TEXT TO READ:
سؤال

I've written a function for Django which allows a user to enter a word or phrase, and fetch all the instances in a specified model where that instance has all those words appear in any order across a range of specified fields. I have chosen to use the objects.raw method and write custom SQL for this as there's problems using the Django Q object to build the correct query.

def fuzzy_search(objmodel,columns,q='',limit=None,offset=0):
    """
        TEMPORARY PATCH version for fuzzy_search, gets around a native Django bug.
    """ 
    if len(q)<3:
        return [] #No results until you reach 3 chars
    words = q.strip().split(" ")
    #Get model table name:
    print "All results: %s" % objmodel.objects.all() 
    db_table = objmodel._meta.db_table
    print("DB_table = %s" % db_table)
    #Construct fields into list of kwarguments!
    sql = "SELECT * FROM %s" % (db_table,)
    userparams = []
    whereands = []
    #Construct the SQL as 
    for word in words:
        if len(word)<2:
            continue #Ignore computationally expensive single char strings
        whereors = []
        for col in columns:
            whereors.append('`%s`.`%s` LIKE "%s##*##"' % (db_table,col,"##P##"))    #STARTSWITH word... The third param will be converted via injection proof means 
            whereors.append('`%s`.`%s` LIKE "(%s##*##"' % (db_table,col,"##P##")) #STARTSWITH (word... The third param will be converted via injection proof means
            whereors.append('`%s`.`%s` LIKE "##*## %s##*##"' % (db_table,col,"##P##"))  #CONTAINS word... The third param will be converted via injection proof means 
            whereors.append('`%s`.`%s` LIKE "##*## (%s##*##"' % (db_table,col,"##P##")) #CONTAINS (word... The third param will be converted via injection proof means
        if whereors not in boolfalse:
            whereorstr= "(" + " OR ".join(whereors) + ")"

AVAILABLE DATA:
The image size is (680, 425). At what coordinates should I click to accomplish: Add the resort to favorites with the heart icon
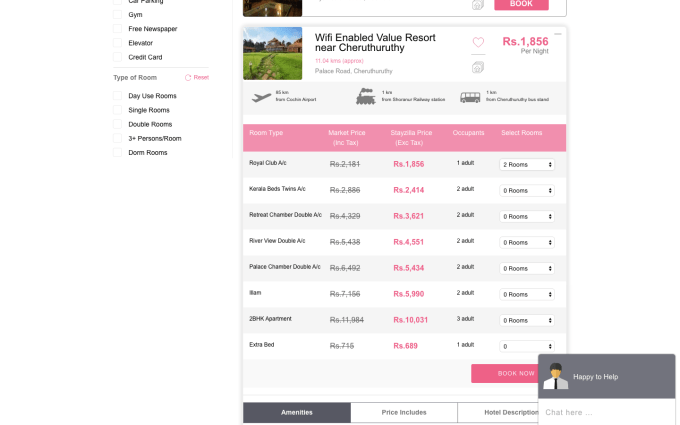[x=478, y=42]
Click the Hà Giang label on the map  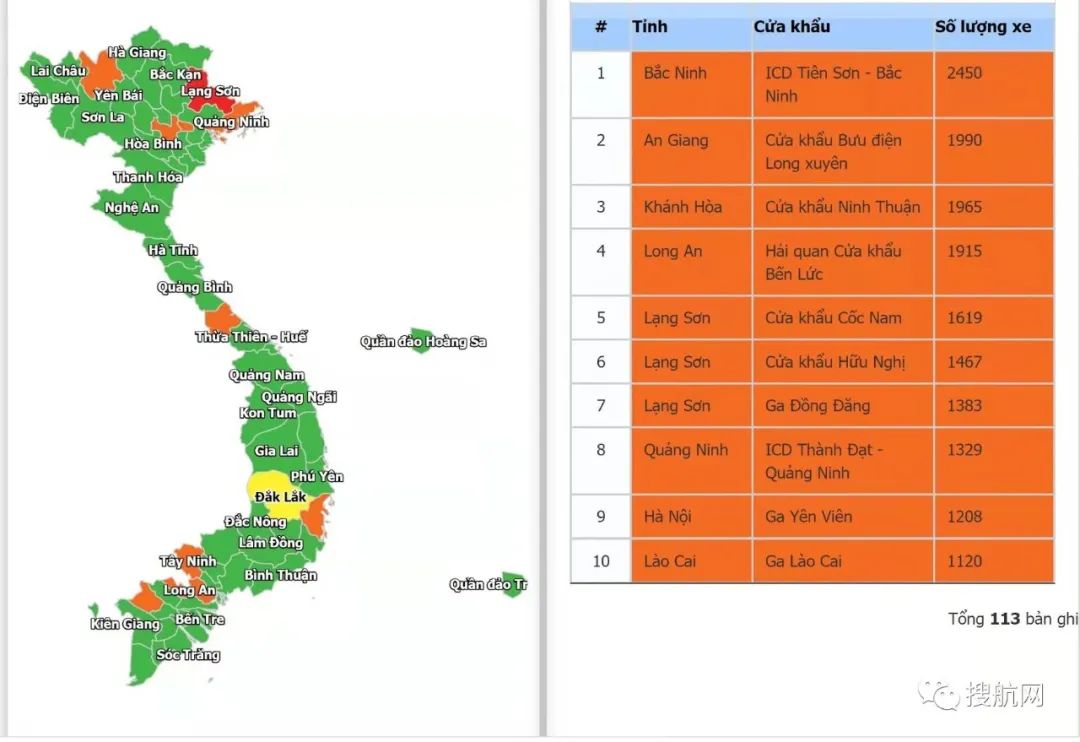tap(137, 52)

EXERCISE GOAL: Please reproduce the portion of the Django fuzzy search post starting with "I've written a" and going on through "the correct query.".

PROBLEM SOLUTION:
I've written a function for Django which allows a user to enter a word or phrase, and fetch all the instances in a specified model where that instance has all those words appear in any order across a range of specified fields. I have chosen to use the objects.raw method and write custom SQL for this as there's problems using the Django Q object to build the correct query.